**DATA SHOWN:**
────────────────

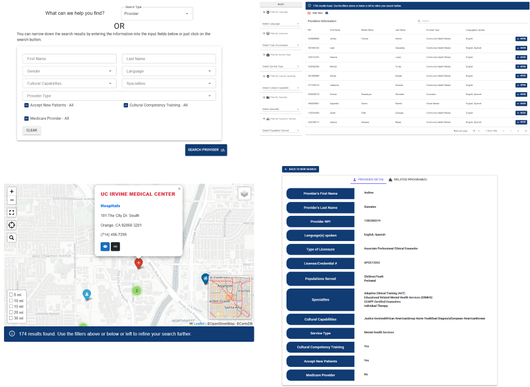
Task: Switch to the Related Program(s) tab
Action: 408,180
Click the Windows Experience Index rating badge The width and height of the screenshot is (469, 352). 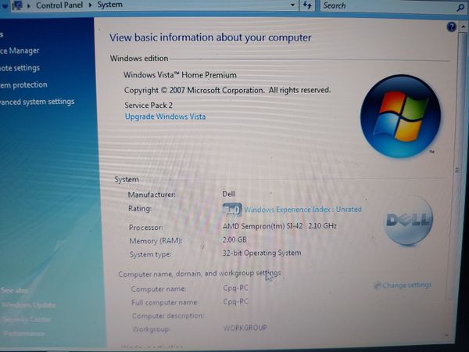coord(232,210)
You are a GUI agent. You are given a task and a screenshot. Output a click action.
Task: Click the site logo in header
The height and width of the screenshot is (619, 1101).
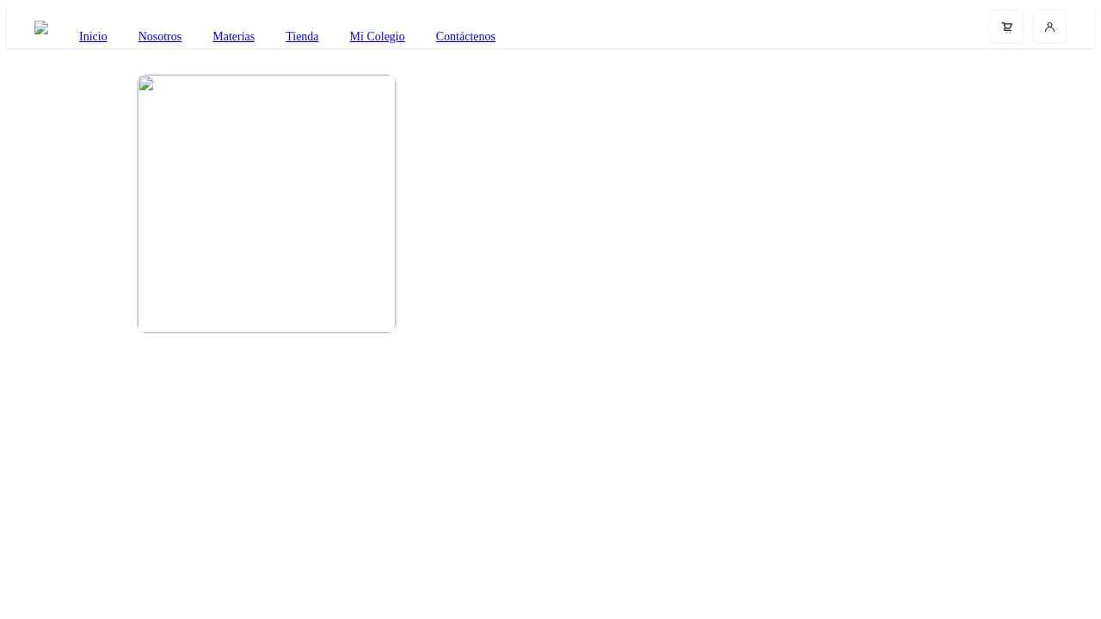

────────────────

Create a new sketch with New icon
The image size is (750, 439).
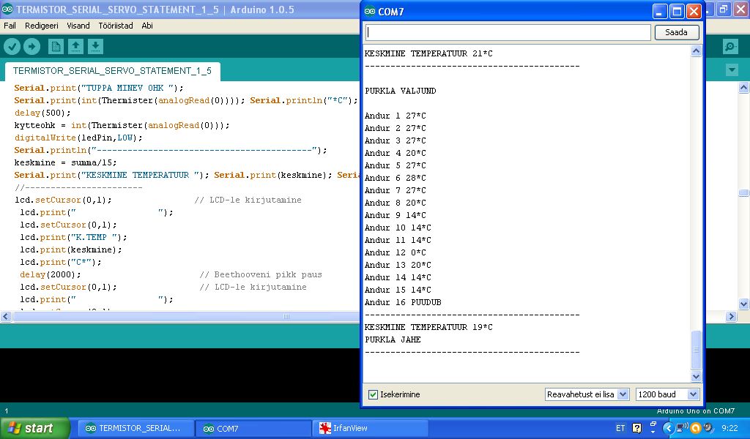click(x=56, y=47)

────────────────

**TASK PROMPT:**
Transcribe the records above from the line holding "You are a GUI" down to the line holding "The height and", inclusive, without adding anything.

**RESULT OF THIS EXERCISE:**
You are a GUI agent. You are given a task and a screenshot. Output a click action.
Task: Click the site logo in header
The height and width of the screenshot is (619, 1101).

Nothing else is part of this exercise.